BEGIN Source document

Warning Signs of an Eating Disorder

Adrien Paczosa, RD, LD, CEDRD – CEO/President of iLiveWell Nutrition

Understanding eating disorders and warning signs of eating disorders can be overwhelming and sometimes hard for loved ones to recognize. We hope to shed some light on this subject to support everyone who is involved in the recovery process. Keep in mind that recovery takes a team approach of a registered dietitian, therapist and medical doctor/psychologist. Eating disorders are not a phase of adolescence or an expression of vanity; they know no age, gender, ethnicity, socioeconomic status, or religion, they are a true and very deadly mental health disease that requires early and adequate intervention which leads to the best clinical outcomes.

The number one cause of any eating disorder is unchecked dieting. We strongly encourage anyone wanting to change their eating habits to ALWAYS seek out a registered dietitian to help avoid falling into a dangerous eating disorder. Anorexia nervosa, bulimia, binge eating disorder, and overeating disorders can have numerous combinations of signs, symptoms and causes. Additionally, several other eating and body image disorders are closely related to anorexia and bulimia, including orthorexia, body dysmorphic disorder, and exercise addiction.

END Source document

Task instructions:
According to the eating disorder article, which characteristics do eating disorders "know no"? The rows below the eating disorder article come from a separate source.

BEGIN Study material

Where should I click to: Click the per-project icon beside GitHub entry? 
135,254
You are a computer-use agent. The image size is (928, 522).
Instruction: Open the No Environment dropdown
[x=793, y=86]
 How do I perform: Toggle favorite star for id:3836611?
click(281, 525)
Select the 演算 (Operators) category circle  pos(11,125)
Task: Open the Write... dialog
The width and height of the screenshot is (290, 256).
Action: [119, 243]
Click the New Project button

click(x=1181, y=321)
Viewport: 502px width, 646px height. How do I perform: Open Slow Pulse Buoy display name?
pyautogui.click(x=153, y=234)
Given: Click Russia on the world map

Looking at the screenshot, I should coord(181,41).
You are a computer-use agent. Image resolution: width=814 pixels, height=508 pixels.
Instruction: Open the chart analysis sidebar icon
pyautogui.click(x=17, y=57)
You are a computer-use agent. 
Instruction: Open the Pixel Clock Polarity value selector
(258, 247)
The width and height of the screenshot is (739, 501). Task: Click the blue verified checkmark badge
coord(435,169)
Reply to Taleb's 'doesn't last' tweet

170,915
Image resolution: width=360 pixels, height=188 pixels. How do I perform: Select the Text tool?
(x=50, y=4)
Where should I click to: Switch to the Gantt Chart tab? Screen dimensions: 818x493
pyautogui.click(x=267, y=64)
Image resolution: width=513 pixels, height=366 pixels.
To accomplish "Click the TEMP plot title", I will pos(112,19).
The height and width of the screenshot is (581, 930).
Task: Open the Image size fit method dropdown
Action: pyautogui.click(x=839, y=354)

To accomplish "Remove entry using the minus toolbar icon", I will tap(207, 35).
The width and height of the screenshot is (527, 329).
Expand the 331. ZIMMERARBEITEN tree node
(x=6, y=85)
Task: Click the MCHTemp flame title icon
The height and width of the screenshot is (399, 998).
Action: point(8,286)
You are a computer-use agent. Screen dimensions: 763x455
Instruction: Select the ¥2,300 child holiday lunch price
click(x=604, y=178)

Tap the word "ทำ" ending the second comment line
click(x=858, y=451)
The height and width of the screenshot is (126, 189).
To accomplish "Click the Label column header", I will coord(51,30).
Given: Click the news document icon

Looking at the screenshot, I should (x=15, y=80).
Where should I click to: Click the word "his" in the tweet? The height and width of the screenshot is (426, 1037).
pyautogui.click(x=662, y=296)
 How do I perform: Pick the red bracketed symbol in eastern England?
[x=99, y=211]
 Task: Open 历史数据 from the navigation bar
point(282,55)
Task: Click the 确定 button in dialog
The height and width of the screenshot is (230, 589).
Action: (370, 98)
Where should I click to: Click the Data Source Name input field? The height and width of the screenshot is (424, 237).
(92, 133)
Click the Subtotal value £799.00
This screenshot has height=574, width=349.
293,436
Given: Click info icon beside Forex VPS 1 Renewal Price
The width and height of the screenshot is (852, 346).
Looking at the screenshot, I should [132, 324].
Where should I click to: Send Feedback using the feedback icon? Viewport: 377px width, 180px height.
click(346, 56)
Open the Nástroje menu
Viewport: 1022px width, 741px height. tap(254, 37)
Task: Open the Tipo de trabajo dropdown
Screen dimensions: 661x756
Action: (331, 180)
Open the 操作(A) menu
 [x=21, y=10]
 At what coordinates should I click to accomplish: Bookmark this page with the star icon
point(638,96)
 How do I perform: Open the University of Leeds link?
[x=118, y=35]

END Study material

Finished exercise:
Age, gender, ethnicity, socioeconomic status, and religion.